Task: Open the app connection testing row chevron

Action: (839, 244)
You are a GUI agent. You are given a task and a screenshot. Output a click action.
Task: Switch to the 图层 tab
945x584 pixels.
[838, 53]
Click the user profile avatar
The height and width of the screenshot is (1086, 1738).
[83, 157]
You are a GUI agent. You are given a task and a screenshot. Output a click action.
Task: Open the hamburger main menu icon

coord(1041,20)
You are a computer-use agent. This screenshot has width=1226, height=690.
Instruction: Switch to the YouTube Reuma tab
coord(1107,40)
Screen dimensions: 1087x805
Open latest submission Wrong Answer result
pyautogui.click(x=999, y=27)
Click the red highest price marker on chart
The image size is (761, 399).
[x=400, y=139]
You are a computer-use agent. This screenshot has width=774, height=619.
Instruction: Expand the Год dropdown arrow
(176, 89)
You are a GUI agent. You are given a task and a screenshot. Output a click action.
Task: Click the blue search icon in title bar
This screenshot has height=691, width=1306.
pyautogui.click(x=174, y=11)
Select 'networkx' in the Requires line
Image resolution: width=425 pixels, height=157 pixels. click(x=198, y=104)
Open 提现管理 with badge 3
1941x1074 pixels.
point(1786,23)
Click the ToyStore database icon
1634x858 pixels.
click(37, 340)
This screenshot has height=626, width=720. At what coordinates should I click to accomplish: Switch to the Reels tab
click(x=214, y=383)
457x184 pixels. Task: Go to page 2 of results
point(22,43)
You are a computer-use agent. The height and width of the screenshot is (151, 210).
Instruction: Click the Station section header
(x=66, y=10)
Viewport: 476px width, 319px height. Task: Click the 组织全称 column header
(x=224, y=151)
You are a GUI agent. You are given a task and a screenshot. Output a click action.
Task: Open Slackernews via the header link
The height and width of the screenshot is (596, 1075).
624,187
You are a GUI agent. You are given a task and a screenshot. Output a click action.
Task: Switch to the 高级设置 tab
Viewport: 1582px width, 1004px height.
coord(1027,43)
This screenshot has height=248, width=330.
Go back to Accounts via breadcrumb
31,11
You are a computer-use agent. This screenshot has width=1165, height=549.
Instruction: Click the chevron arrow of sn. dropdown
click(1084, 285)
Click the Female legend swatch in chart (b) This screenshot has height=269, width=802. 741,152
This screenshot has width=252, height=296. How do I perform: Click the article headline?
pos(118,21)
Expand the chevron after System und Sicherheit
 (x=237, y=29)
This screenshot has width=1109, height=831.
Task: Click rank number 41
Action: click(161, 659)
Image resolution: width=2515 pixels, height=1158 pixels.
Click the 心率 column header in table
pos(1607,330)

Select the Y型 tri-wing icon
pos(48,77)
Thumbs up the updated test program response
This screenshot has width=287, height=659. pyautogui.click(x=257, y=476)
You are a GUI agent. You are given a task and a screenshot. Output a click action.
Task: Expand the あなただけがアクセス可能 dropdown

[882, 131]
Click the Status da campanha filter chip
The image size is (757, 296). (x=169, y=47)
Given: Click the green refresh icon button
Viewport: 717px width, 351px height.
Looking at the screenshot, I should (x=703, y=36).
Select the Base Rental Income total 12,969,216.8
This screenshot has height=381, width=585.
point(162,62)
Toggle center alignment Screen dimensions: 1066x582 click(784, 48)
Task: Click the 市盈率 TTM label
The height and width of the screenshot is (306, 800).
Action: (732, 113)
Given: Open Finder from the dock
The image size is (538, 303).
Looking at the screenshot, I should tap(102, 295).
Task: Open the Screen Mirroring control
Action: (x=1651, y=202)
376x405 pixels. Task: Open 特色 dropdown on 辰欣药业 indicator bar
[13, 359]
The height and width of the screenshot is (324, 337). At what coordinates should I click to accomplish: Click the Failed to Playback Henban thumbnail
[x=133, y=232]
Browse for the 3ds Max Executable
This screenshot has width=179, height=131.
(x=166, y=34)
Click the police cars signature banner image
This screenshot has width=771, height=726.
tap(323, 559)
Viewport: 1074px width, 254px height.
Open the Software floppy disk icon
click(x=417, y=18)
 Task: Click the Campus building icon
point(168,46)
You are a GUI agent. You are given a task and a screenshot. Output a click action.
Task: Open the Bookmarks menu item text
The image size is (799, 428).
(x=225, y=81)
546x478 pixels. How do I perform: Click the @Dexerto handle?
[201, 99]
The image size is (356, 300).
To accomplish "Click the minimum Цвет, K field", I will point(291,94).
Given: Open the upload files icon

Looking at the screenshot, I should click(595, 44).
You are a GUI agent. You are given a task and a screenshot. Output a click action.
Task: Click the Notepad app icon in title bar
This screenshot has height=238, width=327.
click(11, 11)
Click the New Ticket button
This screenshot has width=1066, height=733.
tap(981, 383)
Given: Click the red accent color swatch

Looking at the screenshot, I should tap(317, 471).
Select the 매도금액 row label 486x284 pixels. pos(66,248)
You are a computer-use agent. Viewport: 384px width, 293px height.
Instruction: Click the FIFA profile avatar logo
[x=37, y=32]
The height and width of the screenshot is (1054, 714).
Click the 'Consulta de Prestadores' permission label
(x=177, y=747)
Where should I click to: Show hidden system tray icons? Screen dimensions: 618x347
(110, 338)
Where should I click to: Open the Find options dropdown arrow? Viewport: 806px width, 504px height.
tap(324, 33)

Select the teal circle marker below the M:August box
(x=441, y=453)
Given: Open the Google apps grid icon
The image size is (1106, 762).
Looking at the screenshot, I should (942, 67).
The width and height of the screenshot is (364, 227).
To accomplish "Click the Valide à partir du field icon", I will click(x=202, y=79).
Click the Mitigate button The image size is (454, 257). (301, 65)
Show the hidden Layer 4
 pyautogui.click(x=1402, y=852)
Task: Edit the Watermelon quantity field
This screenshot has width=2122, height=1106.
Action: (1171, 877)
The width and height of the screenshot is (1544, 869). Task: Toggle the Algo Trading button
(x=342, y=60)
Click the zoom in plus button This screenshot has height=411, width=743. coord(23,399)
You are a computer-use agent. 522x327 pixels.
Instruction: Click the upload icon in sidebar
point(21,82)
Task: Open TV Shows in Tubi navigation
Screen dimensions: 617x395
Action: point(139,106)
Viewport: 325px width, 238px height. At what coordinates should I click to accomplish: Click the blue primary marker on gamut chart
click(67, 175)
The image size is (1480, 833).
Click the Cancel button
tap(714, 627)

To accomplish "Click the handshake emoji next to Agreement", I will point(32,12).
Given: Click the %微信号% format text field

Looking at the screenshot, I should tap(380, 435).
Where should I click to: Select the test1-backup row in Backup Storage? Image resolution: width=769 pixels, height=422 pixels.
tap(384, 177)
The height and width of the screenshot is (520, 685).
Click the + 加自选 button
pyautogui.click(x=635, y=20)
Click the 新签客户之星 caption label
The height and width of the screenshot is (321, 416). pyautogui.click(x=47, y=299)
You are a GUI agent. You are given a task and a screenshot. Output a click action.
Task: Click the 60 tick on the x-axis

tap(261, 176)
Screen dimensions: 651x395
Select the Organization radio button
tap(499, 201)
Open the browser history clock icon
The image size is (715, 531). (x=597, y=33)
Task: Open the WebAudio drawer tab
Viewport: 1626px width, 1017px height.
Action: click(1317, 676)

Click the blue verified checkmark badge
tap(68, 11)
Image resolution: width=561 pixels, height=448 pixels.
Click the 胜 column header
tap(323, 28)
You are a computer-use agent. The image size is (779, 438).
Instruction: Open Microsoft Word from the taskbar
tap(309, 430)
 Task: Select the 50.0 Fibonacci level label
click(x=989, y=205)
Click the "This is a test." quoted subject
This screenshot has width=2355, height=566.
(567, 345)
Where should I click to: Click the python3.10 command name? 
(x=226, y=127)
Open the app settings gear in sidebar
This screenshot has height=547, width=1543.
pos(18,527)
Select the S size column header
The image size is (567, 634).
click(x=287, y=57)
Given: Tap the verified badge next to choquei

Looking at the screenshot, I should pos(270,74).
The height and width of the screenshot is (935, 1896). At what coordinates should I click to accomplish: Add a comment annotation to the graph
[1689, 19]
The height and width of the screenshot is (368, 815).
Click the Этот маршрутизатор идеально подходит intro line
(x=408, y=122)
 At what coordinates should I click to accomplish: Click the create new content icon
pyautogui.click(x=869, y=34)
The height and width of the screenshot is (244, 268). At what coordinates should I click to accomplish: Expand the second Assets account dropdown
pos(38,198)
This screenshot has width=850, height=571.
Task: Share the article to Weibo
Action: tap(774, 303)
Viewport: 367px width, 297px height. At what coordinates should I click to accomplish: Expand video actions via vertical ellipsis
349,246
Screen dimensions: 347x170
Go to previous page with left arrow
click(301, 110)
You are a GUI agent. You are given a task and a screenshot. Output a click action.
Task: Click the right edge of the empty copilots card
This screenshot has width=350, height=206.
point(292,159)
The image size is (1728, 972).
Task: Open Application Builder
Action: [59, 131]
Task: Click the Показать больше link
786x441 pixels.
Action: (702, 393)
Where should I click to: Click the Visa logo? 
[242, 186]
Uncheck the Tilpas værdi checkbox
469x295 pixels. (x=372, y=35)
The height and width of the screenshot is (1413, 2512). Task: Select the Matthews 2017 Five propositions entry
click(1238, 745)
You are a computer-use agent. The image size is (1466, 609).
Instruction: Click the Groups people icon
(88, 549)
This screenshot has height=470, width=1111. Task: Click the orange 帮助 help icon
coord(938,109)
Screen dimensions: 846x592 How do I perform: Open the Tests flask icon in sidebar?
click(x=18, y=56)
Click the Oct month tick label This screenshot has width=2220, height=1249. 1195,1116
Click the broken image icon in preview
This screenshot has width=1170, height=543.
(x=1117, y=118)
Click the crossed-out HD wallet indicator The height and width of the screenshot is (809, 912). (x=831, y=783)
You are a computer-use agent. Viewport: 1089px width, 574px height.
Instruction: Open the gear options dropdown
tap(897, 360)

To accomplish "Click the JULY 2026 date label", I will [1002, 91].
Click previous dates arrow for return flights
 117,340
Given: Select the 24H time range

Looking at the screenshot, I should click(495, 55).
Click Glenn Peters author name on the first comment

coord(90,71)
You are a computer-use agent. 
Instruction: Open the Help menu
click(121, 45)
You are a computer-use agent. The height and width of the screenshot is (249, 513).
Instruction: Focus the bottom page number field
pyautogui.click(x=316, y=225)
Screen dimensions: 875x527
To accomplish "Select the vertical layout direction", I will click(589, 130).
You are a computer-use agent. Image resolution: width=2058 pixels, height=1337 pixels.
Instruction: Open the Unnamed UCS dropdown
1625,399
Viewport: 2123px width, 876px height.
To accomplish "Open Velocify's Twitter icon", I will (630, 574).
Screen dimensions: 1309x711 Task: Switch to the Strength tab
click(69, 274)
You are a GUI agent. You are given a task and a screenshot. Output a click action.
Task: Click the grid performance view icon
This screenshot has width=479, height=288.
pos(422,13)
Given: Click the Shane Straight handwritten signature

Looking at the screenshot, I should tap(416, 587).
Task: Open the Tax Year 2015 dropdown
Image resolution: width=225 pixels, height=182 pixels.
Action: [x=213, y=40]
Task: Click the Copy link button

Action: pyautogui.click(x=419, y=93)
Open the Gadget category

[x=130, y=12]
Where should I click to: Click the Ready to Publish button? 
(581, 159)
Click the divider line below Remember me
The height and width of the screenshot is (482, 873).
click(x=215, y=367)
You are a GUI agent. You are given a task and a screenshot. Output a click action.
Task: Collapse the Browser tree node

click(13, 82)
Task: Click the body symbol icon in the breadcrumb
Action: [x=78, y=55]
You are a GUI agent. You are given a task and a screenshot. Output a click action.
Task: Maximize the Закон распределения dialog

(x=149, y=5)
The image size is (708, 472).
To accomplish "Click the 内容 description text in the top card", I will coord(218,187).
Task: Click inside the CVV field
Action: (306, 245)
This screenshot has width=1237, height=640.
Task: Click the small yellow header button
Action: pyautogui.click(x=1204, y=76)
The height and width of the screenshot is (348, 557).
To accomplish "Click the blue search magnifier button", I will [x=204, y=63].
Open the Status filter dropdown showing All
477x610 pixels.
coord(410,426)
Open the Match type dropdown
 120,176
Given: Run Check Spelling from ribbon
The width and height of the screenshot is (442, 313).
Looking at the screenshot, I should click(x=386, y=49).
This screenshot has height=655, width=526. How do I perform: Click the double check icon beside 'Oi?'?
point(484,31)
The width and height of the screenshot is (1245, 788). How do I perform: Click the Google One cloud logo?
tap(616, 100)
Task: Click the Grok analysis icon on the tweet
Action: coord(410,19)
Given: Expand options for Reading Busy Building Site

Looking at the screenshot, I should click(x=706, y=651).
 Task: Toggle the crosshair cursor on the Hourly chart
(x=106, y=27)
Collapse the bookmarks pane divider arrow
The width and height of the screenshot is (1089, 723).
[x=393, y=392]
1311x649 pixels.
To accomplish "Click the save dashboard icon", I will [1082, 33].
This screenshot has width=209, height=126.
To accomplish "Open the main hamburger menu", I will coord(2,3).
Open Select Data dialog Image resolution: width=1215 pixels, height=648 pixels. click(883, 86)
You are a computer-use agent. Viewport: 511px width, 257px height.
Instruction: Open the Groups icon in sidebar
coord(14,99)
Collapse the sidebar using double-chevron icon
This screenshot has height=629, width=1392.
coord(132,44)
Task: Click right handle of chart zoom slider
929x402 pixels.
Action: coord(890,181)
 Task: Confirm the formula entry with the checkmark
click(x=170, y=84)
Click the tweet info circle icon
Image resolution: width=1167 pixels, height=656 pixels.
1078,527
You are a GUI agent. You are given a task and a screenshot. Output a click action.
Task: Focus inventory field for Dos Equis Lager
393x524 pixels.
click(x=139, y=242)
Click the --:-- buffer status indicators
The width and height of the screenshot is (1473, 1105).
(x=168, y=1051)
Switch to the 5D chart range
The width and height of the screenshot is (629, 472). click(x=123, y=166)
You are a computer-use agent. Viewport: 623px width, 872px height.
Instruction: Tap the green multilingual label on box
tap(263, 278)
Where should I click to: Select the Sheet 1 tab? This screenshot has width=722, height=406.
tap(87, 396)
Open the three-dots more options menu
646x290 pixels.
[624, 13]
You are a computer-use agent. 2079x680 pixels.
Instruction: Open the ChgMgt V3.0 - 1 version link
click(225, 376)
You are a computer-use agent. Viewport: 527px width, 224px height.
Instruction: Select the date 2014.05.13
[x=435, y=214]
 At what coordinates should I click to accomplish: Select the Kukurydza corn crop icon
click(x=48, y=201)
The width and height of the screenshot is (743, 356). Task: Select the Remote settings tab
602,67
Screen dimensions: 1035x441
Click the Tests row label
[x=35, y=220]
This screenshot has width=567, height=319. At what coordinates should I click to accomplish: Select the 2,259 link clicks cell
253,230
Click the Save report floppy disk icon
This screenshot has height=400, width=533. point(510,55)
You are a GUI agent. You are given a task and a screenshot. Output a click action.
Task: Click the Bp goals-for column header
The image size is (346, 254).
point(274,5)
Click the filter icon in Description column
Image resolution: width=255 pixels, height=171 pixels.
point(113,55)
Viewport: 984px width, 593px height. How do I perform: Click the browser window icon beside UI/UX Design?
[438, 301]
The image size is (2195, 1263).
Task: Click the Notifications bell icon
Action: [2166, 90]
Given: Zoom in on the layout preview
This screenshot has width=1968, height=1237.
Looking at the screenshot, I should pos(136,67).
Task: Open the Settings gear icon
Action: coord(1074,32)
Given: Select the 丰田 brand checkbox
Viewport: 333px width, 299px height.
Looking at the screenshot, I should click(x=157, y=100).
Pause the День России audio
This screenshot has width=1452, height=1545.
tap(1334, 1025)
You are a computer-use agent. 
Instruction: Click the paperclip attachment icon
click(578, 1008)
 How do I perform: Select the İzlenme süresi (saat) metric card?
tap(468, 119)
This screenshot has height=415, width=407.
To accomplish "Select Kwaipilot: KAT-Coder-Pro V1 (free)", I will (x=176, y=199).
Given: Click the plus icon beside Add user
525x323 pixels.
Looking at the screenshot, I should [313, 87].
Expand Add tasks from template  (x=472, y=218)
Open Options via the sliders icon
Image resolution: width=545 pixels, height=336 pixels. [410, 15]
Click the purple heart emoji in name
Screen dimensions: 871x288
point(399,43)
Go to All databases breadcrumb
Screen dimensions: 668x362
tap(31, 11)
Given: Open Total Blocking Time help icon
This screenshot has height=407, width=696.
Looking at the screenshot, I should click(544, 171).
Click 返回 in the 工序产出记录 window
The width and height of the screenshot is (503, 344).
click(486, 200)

- **Votre consigne**
Recopiez ces lignes sans rien y changer : partez du tout début des enregistrements et arrêtez-vous après la ligne qui contient « coord(1107,40) », cette ligne comprise.

- **Réponse attendue**
Task: Open the app connection testing row chevron

Action: (839, 244)
You are a GUI agent. You are given a task and a screenshot. Output a click action.
Task: Switch to the 图层 tab
945x584 pixels.
[838, 53]
Click the user profile avatar
The height and width of the screenshot is (1086, 1738).
[83, 157]
You are a GUI agent. You are given a task and a screenshot. Output a click action.
Task: Open the hamburger main menu icon

coord(1041,20)
You are a computer-use agent. This screenshot has width=1226, height=690.
Instruction: Switch to the YouTube Reuma tab
coord(1107,40)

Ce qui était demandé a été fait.